[Opening Listed entries section]
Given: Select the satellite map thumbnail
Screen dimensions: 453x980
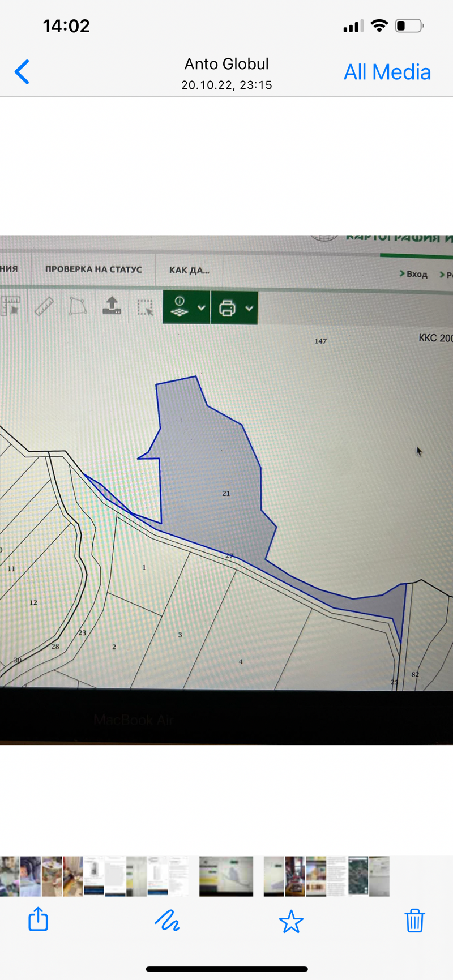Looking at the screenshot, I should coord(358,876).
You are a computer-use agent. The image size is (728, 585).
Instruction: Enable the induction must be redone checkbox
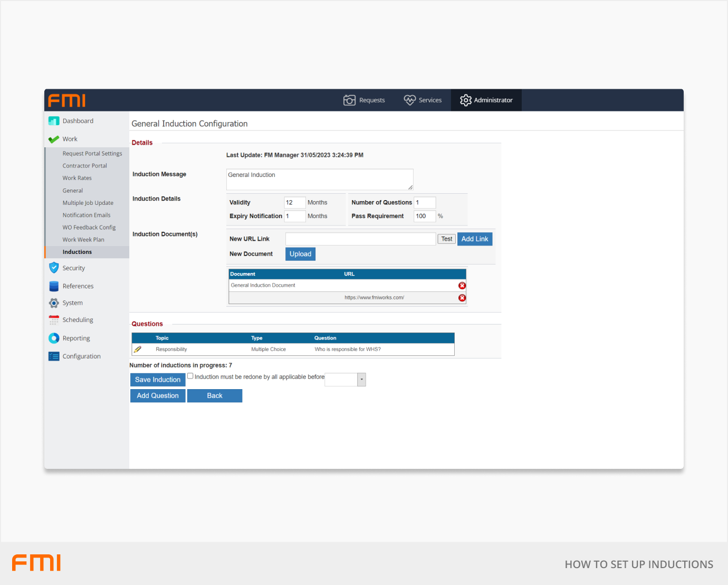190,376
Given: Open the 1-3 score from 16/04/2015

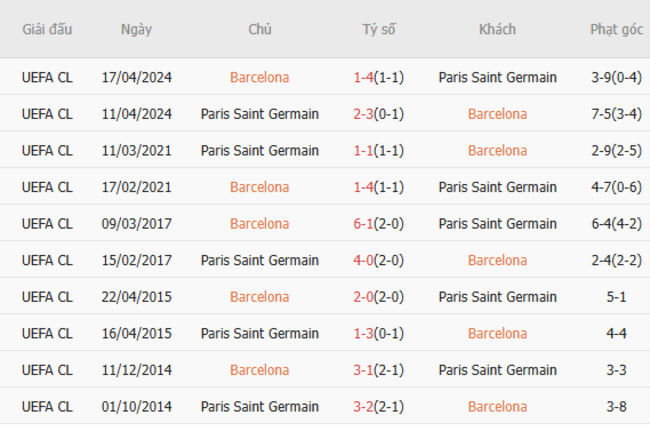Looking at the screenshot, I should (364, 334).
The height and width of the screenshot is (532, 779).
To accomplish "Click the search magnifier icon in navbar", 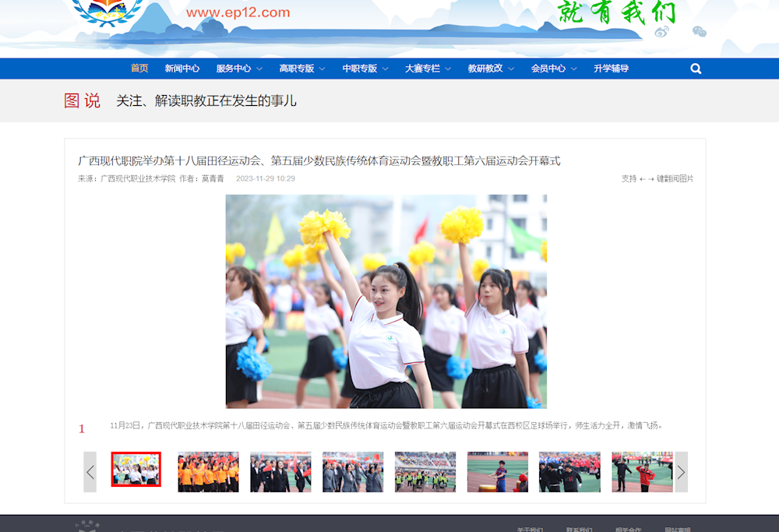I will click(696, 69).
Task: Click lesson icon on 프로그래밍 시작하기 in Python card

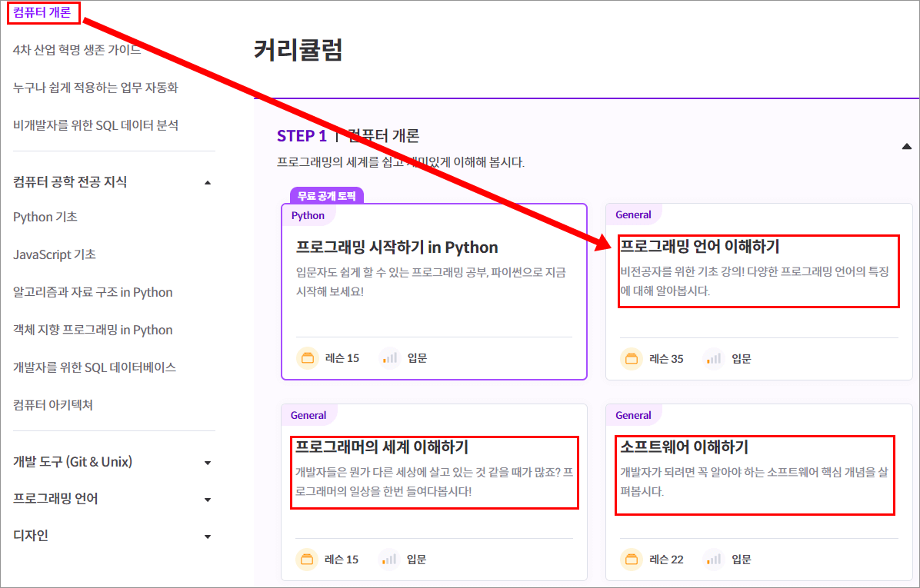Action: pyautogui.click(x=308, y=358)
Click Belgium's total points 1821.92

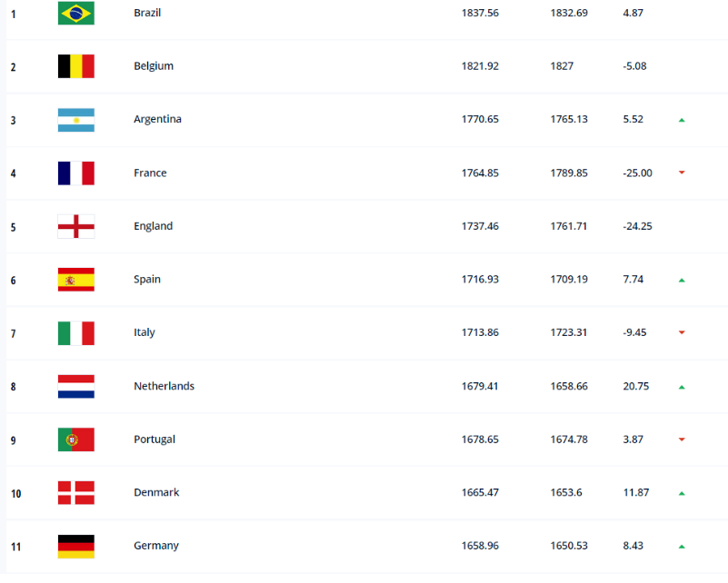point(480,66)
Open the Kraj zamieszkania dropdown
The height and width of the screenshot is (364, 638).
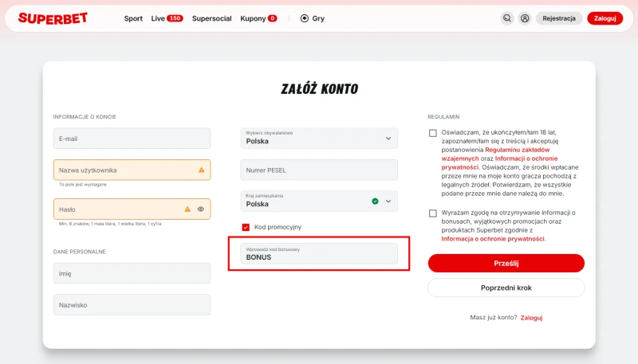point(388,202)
[Closing Listed entries section]
[Opening Listed entries section]
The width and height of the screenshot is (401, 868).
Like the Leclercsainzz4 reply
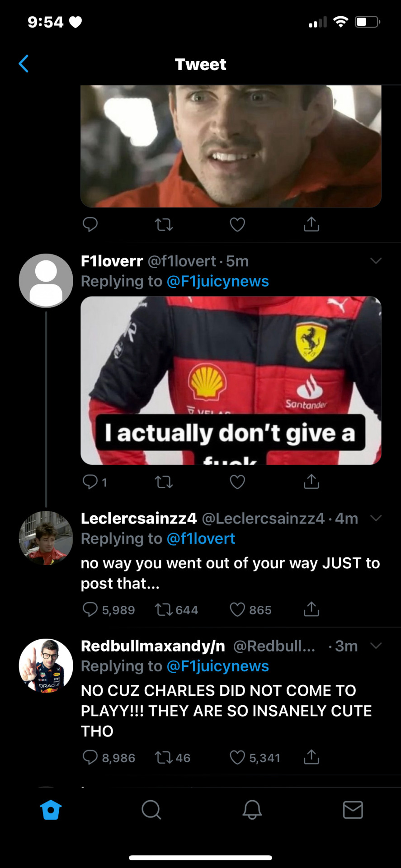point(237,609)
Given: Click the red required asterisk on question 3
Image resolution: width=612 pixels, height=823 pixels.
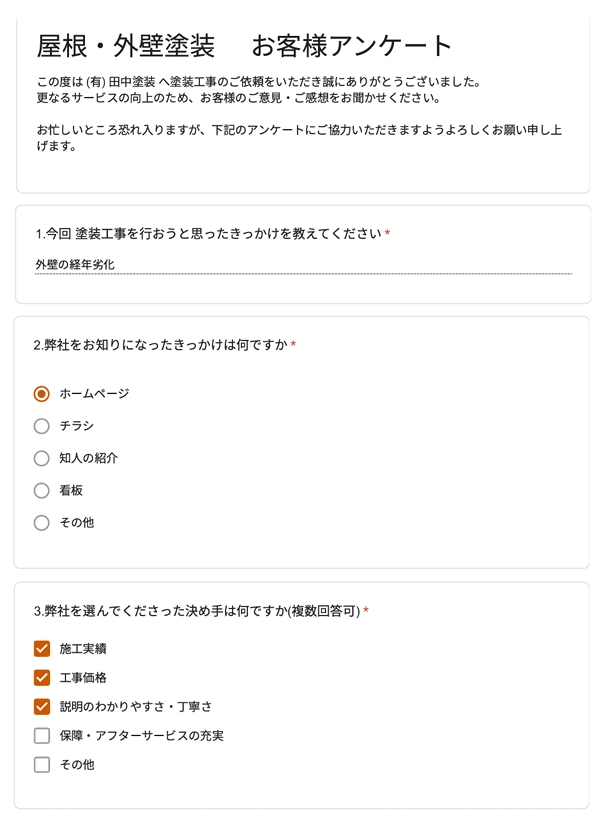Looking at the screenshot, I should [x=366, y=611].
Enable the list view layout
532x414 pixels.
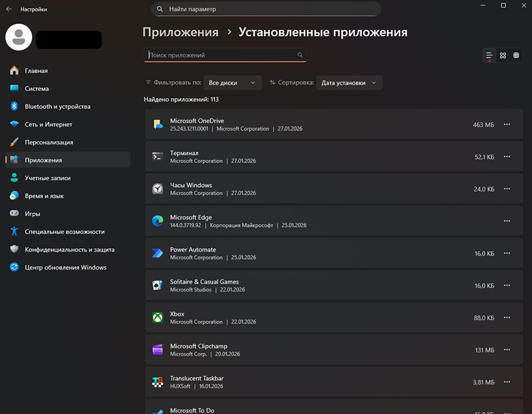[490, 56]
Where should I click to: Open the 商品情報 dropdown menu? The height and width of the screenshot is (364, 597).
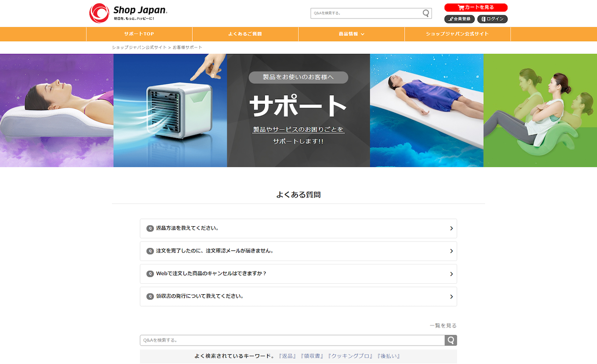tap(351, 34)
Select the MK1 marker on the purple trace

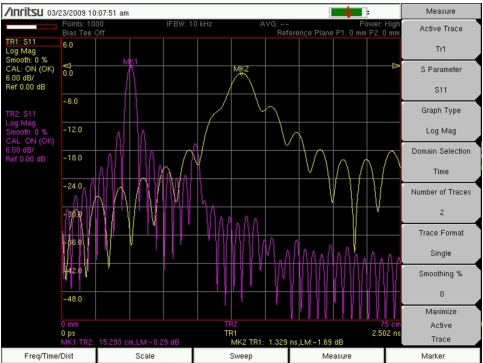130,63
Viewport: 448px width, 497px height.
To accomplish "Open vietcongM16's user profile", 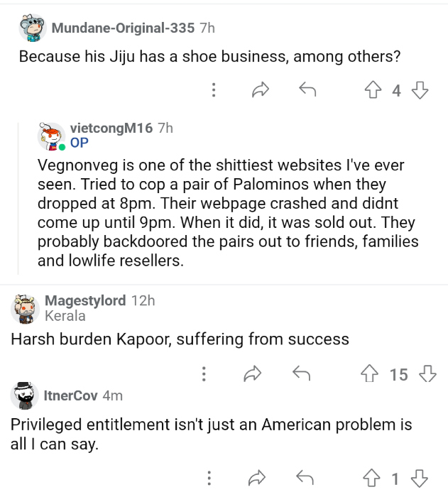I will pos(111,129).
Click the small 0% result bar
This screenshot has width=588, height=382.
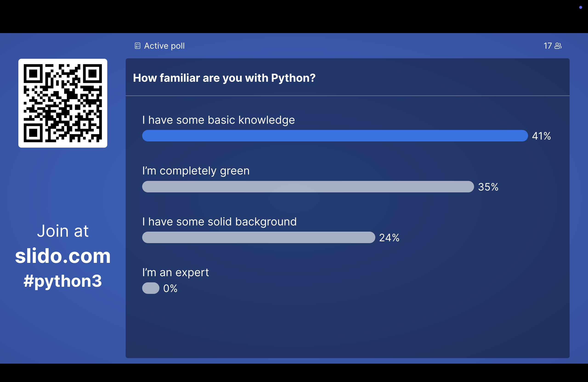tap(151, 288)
[Closing Listed entries section]
What you write out is the stretch of entries from the line containing "Given: Select the satellite map thumbnail" to the line containing "The height and width of the screenshot is (532, 779).", word for word, with both end lines and no pictures.

Given: Select the satellite map thumbnail
Screen dimensions: 453x980
Looking at the screenshot, I should coord(358,876).
You are a computer-use agent. The image size is (728, 585).
Instruction: Enable the induction must be redone checkbox
190,376
Given: Open the 1-3 score from 16/04/2015

Looking at the screenshot, I should (364, 334).
The height and width of the screenshot is (532, 779).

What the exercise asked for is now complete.